Repeat the records below exactly, beginning at the first line and finishing with the line that contains "Given: Click star".

[Collected data]
═══

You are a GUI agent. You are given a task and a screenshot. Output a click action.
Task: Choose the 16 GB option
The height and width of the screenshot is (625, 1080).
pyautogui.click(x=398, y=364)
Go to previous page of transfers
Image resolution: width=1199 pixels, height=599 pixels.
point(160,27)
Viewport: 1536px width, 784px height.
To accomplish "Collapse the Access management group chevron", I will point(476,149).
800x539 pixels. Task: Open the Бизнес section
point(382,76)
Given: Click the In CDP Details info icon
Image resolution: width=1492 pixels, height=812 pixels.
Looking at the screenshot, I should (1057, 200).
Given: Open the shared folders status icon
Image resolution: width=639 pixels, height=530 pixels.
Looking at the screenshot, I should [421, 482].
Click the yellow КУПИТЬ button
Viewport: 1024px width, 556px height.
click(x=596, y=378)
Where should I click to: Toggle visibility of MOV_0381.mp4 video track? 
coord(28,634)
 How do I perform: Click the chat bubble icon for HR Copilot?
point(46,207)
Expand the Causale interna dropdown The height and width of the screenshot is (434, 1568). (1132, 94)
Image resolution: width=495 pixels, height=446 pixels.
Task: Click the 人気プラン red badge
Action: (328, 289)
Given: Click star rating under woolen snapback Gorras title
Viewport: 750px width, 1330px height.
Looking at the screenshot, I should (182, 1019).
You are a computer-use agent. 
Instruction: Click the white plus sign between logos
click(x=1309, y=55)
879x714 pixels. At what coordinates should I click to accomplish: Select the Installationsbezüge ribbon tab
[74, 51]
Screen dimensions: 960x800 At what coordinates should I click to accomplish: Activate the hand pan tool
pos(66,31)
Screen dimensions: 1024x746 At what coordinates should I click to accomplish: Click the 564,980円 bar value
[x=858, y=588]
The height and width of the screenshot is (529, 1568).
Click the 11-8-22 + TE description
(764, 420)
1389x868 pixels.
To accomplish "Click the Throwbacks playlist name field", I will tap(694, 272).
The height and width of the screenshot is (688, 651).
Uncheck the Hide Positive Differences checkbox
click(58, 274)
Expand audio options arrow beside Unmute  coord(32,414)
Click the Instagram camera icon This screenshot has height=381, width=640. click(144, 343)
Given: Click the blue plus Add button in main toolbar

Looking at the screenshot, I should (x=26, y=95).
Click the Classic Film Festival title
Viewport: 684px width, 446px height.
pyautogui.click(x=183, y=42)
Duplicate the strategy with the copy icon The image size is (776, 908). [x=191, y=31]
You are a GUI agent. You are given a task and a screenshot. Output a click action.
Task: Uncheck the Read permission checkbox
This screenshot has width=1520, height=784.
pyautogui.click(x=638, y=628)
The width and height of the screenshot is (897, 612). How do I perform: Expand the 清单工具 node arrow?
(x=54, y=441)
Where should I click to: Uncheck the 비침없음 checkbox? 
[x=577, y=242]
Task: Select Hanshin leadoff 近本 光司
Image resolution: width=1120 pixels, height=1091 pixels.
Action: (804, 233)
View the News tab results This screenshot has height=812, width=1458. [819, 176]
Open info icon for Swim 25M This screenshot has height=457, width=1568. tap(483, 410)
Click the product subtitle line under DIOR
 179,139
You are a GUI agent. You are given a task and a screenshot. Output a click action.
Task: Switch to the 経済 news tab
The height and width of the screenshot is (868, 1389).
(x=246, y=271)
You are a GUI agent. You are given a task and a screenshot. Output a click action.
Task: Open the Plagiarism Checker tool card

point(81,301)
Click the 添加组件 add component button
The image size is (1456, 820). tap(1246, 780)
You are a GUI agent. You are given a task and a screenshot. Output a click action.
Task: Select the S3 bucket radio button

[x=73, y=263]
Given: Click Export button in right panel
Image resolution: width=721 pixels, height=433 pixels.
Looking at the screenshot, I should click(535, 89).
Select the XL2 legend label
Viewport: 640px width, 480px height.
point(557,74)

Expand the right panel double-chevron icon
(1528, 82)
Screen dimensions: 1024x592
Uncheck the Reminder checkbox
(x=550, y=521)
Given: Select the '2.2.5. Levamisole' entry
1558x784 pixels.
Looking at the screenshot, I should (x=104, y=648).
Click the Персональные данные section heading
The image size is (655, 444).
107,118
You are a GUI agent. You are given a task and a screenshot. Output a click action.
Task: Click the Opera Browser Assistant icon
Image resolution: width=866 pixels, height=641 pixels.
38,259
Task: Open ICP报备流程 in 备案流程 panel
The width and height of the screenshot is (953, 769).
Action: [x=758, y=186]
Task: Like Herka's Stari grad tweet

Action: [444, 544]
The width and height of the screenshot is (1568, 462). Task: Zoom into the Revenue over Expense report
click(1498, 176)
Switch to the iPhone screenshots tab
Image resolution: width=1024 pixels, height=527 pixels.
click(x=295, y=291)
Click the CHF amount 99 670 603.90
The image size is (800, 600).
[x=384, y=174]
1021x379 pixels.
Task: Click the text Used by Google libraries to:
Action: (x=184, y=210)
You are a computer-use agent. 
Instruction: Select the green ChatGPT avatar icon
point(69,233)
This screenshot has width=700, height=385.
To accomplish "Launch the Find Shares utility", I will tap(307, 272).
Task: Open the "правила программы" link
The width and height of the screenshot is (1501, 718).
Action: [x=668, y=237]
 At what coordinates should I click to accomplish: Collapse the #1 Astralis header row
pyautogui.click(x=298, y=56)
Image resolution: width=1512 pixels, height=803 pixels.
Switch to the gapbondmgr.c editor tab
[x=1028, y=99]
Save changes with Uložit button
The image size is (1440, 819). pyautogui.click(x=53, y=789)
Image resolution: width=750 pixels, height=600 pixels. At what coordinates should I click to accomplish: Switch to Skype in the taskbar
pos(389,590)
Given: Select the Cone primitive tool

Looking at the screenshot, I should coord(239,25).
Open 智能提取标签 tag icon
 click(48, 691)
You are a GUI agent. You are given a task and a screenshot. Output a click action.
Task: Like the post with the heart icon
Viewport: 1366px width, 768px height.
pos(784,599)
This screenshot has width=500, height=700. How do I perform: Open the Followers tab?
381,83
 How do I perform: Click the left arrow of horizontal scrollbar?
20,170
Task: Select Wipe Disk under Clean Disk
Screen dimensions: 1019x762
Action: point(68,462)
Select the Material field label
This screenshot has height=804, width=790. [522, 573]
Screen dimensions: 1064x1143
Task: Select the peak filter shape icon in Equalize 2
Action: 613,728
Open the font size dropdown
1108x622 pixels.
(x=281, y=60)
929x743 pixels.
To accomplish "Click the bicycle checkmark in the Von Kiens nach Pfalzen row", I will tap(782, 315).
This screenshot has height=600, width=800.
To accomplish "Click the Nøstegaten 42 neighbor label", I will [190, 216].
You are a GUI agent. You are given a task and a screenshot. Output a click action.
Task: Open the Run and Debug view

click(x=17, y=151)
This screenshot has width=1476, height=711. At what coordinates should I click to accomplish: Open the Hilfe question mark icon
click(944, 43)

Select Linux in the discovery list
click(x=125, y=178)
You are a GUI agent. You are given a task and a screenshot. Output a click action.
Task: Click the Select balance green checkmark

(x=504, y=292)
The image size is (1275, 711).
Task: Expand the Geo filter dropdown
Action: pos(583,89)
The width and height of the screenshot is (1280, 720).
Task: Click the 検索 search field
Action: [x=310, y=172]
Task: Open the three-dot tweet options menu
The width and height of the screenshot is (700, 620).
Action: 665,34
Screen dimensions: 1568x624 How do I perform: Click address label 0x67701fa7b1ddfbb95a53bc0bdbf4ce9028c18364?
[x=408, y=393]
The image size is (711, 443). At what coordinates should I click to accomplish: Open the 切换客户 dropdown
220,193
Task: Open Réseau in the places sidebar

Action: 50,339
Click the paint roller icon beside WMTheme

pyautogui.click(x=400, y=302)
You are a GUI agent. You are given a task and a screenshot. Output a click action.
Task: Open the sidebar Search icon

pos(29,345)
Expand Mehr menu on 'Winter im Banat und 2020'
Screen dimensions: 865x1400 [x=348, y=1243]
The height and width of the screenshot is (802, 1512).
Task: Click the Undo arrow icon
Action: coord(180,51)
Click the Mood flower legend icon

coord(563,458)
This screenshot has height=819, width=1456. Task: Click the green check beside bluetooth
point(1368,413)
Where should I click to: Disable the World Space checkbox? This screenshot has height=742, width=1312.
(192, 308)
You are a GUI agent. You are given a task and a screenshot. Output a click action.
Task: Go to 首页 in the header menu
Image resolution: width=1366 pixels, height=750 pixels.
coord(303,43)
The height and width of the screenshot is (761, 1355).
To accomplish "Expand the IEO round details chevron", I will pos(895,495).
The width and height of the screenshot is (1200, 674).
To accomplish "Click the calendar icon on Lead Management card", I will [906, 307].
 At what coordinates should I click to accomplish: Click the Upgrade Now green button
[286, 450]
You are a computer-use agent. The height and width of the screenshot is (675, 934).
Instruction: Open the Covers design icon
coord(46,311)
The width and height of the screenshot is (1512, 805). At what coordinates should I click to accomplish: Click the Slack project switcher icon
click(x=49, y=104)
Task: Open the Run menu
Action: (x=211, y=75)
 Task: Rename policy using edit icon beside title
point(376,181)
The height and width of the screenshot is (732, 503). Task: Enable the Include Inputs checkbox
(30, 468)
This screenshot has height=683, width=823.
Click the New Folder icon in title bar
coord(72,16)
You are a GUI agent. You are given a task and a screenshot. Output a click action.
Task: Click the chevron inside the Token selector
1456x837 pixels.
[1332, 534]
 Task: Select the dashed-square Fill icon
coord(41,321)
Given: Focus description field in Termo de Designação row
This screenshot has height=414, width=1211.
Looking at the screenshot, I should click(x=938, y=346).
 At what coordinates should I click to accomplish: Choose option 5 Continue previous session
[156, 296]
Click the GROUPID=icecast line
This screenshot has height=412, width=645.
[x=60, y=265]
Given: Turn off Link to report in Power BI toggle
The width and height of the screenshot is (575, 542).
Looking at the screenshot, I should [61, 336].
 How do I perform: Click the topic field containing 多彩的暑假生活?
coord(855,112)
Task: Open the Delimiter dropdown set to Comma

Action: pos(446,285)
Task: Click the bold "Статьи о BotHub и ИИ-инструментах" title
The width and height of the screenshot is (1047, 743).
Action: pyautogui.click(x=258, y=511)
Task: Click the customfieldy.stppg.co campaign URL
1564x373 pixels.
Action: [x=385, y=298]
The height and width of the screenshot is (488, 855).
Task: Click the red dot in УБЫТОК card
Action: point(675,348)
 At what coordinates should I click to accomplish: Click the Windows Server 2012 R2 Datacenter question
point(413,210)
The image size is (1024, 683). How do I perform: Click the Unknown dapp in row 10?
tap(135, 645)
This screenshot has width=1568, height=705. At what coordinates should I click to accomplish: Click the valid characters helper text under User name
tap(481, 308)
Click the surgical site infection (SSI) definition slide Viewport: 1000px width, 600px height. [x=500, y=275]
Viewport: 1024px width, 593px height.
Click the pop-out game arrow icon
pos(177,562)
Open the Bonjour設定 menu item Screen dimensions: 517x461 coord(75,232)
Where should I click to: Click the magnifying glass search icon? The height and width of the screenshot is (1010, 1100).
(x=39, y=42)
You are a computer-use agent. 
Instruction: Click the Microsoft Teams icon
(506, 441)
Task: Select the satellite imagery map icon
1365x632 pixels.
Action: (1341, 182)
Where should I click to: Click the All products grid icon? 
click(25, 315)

═══

- **ANSWER FOR THIS EXERCISE**
You are a GUI agent. You are given a task and a screenshot. Output a click action.
Task: Choose the 16 GB option
The height and width of the screenshot is (625, 1080).
pyautogui.click(x=398, y=364)
Go to previous page of transfers
Image resolution: width=1199 pixels, height=599 pixels.
point(160,27)
Viewport: 1536px width, 784px height.
To accomplish "Collapse the Access management group chevron", I will point(476,149).
800x539 pixels. Task: Open the Бизнес section
point(382,76)
Given: Click the In CDP Details info icon
Image resolution: width=1492 pixels, height=812 pixels.
Looking at the screenshot, I should (1057, 200).
Given: Open the shared folders status icon
Image resolution: width=639 pixels, height=530 pixels.
Looking at the screenshot, I should [421, 482].
Click the yellow КУПИТЬ button
Viewport: 1024px width, 556px height.
click(x=596, y=378)
Where should I click to: Toggle visibility of MOV_0381.mp4 video track? 
coord(28,634)
 How do I perform: Click the chat bubble icon for HR Copilot?
point(46,207)
Expand the Causale interna dropdown The height and width of the screenshot is (434, 1568). (1132, 94)
Image resolution: width=495 pixels, height=446 pixels.
Task: Click the 人気プラン red badge
Action: (328, 289)
Given: Click star rating under woolen snapback Gorras title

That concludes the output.